そして真に恐ろしいのが、その稽古のハードさに反比例するように、先生がとてつもない人格者である事だ。
常に朗らかな笑顔を湛え。
生徒一人一人の僅かな向上も見逃さず、しっかりとそれを褒め、本人のやる気を最大限に引き出す。
問題点に対して的確な指摘を与え、どうすればより良くなれるのか、常に道を示してくれる。

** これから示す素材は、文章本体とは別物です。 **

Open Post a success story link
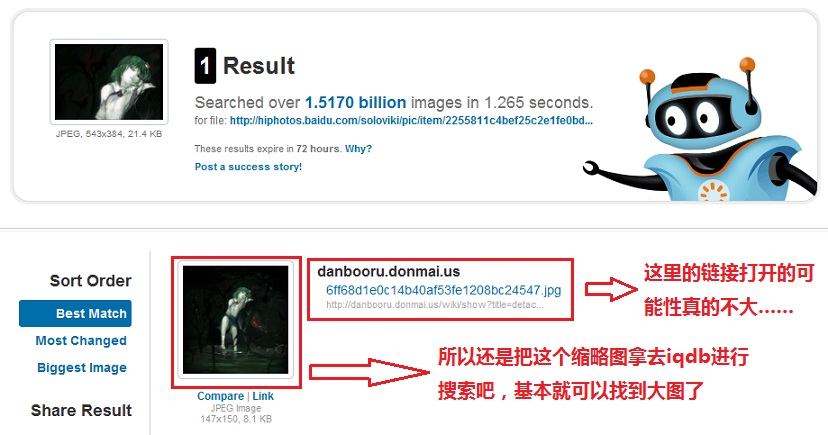 coord(248,167)
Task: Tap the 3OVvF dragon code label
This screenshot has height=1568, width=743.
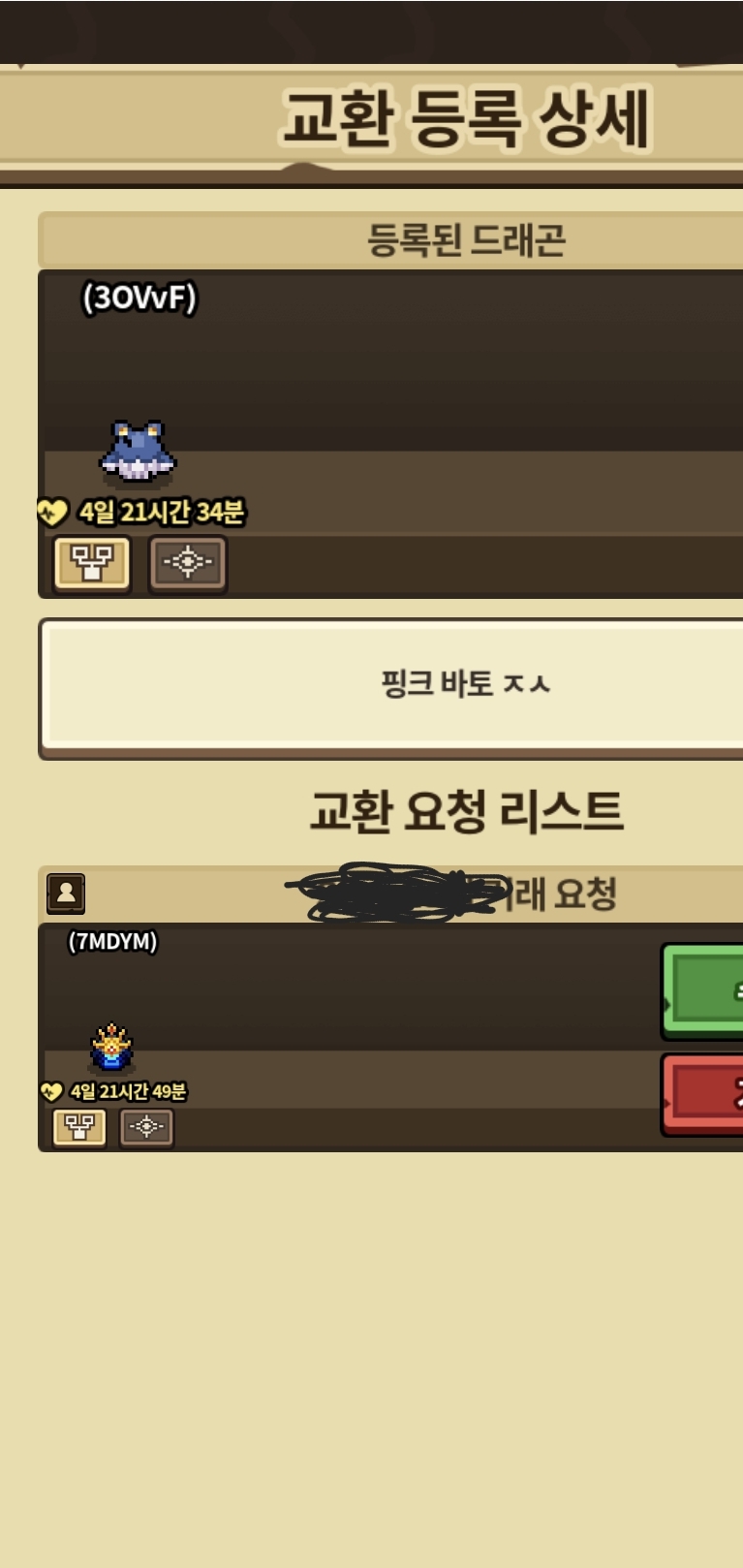Action: [x=139, y=298]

180cm以上はある長身痩躯に加え、普段剣術を教えている人間には見えないような穏やかな知的な雰囲気の漂う美形でもある……。
故に町中、いや町の外の女子からもそれはとてもとてもモテていて、毎日手渡し郵便問わず送られるラブレターの処理に困っている……正直かなり羨ましい。
そしてこんな絵に描いたような完璧先生に、
笑顔で「じゃあ今日はこれこれをやってもらうからね」と言われた日には、逆らえるのはそれこそ人の心を捨てた悪魔くらいなものだろう。
その事を知ってか知らずか、
先生はやはり僕らに笑顔でとんでもなくハードな課題をこなすよう要求してくるのだ……。